Weisman's contention, that he complied with all requirements of subsection (1), including (1)(d), because all owners of the land in the part sought to be vacated joined in the application, is insufficient to grant him relief.  Section 236.43(4)(a), Stats., provides that when a plat sought to be vacated in a town includes a street or public walkway, the necessary conditions include "[a] resolution is passed by the governing body requesting such vacation or alteration."  Here, Weisman sought to vacate a portion of a town street or public way.  Yet, his argument fails to develop the applicability of this section.[7]   See Barakat v. DHSS, 191 Wis.2d 769, 786, 530 N.W.2d 392, 398 (Ct. App. 1995).  Because his argument does not develop this issue, we are not persuaded that the trial court erred when it denied relief under § 236.43.

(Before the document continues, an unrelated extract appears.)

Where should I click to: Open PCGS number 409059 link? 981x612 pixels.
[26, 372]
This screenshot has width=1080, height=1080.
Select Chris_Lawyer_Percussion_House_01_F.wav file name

                        Finally, we turn to Weisman's contention that the trial court erred because it made unsupported factual determinations.  We agree that a court may not decide any issue of material fact on summary judgment. See Poynter v. Johnston, 114 Wis.2d 439, 446, 338 N.W.2d 484, 488 (1983).  On review of summary judgment, however, we review the record de novo and apply the standards set forth in § 802.08, Stats., in the same manner as the trial court. Kremers-Urban Co. v. American Employers Ins. Co., 119 Wis.2d 722, 733, 351 N.W.2d 156, 162 (1984).  We therefore disregard any factual determinations made by the trial court and determine only whether there are material factual disputes that entitle a party to trial. 

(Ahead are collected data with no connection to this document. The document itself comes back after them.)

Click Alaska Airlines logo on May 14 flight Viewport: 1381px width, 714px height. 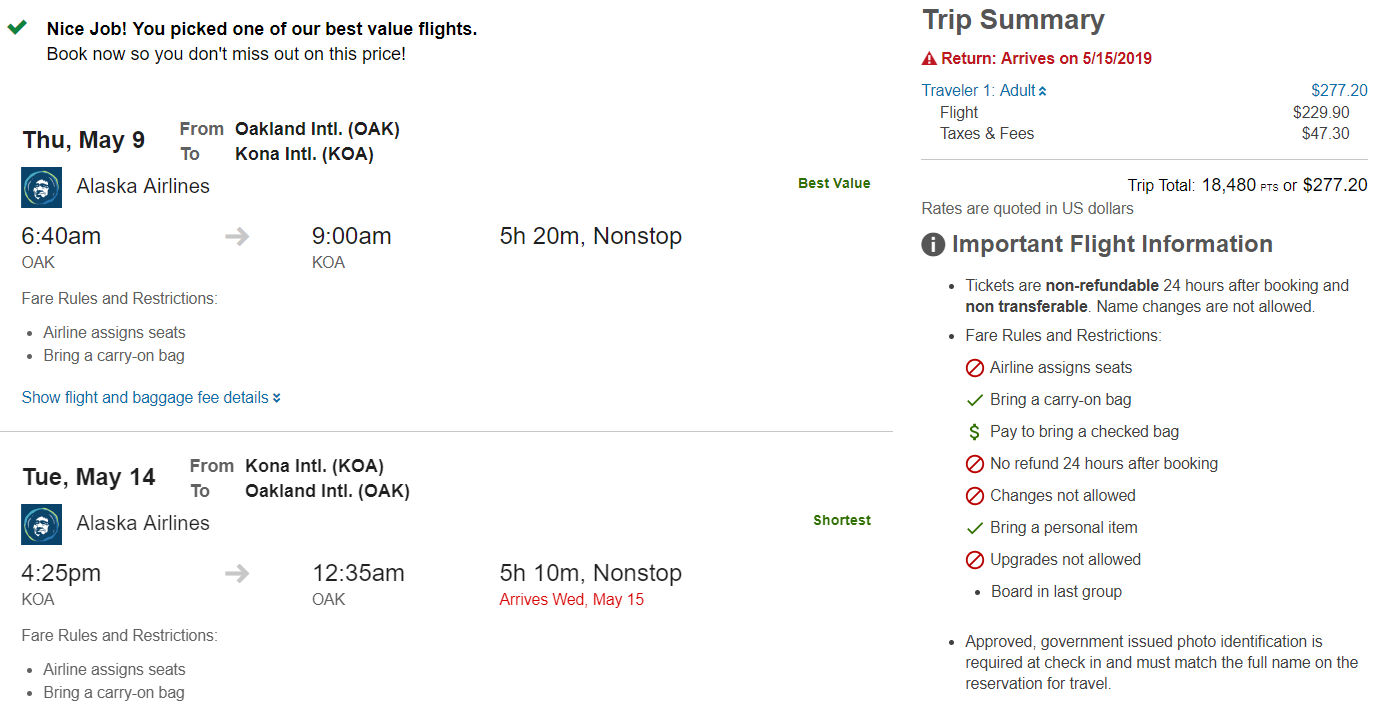[41, 524]
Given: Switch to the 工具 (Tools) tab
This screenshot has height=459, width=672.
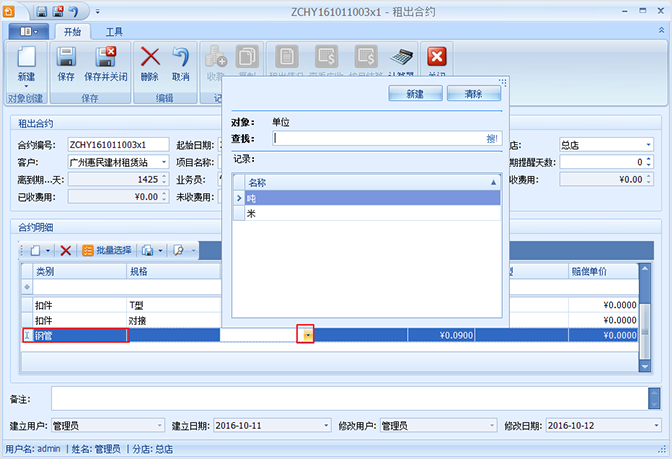Looking at the screenshot, I should tap(115, 32).
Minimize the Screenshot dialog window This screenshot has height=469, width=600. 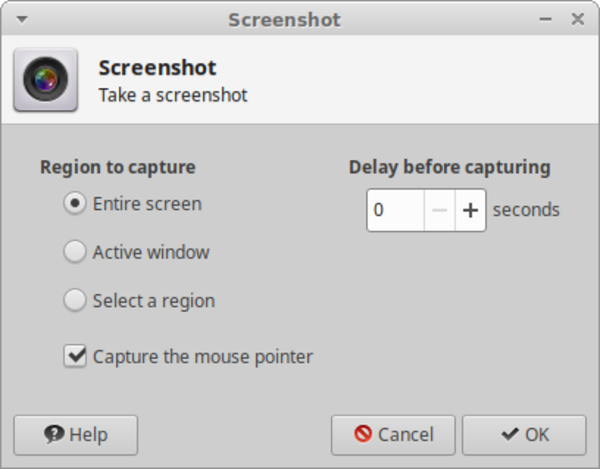[x=547, y=19]
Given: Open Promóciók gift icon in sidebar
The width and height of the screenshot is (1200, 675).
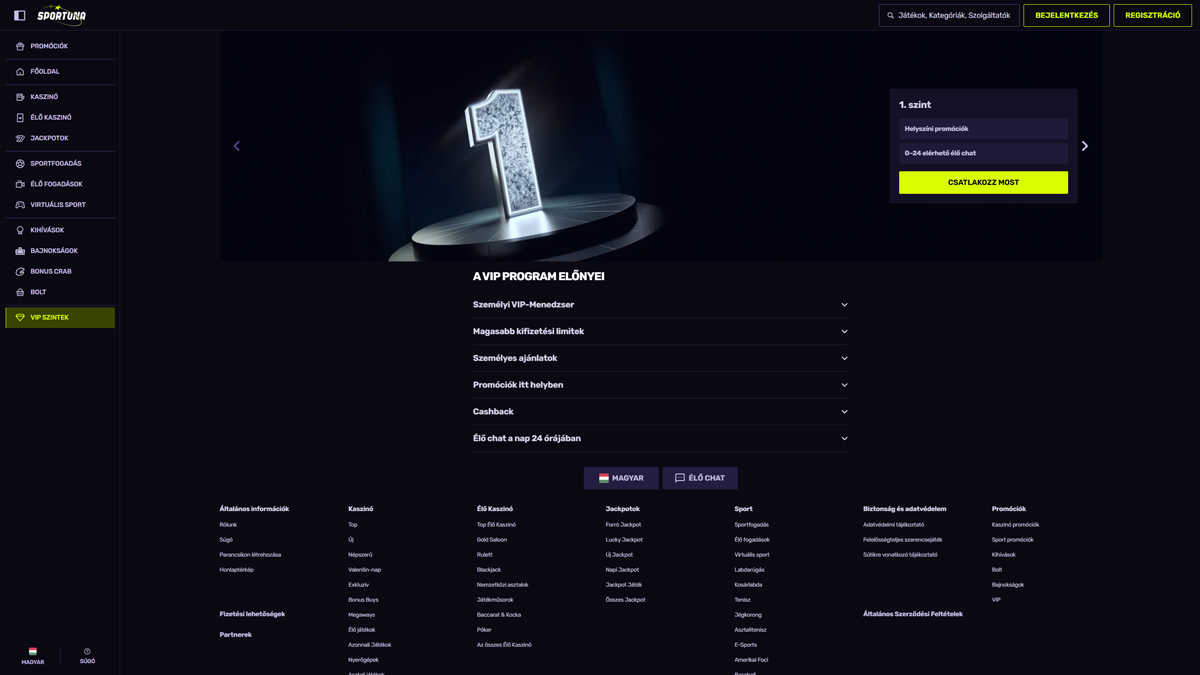Looking at the screenshot, I should coord(20,46).
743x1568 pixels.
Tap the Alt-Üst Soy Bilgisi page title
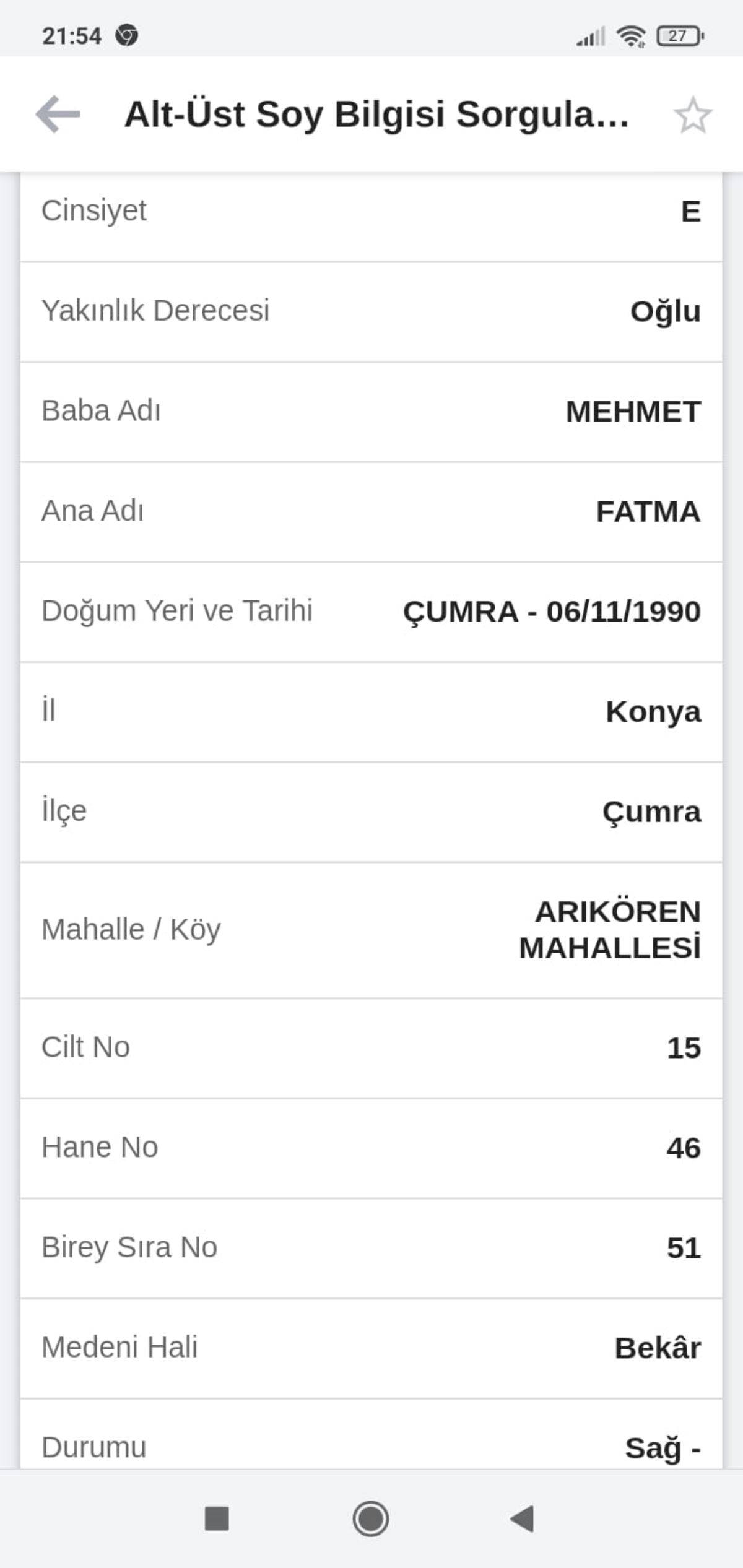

                        Here, the record discloses no material facts in dispute and demonstrates that the Town and Prohaska are entitled to judgment as a matter of law.  Also, because Weisman fails to demonstrate a right to relief on the merits, we conclude that it is unnecessary to address the procedural claims of error pertaining to immunity and notice of claim.

                        By the Court.—Judgment affirmed.

                        This opinion will not be published.  Rule 809.23(1)(b)5, Stats.


 



[1] In its letter, the DNR stated that perpetual occupation of a public lake bed for nonpublic purposes is unreasonable and that it intends to regulate the structure as it would a boathouse and impose the 50% repair limitation found in Wis. Adm. Code § NR 325.

[2] Specifically, the allegation states:

In the past, the subject property was required for public use, but was not opened for public use, and the Town acted with a manifest abuse of discretion at that time in refusing to open the subject property for public use.  The Town was negligent and unreasonably delayed opening the subject property to public use and the same constitutes an abandonment by the Town.  The subject property is no longer required for public use.  Through its actions, including, but not limited to, allowing a private business building and parking lot to be built upon the subject property, and leasing the property to a private business, the Town has manifest its decision that the property is not necessary for public use and has abandoned the subject property for public use.

 

[3] The letter suggests that The Thirsty Whale building occupies an area that in 1904 or 1906 was occupied by a boathouse.  It also states that the parking area has been blacktopped and that a fieldstone wall erected to prevent washout. 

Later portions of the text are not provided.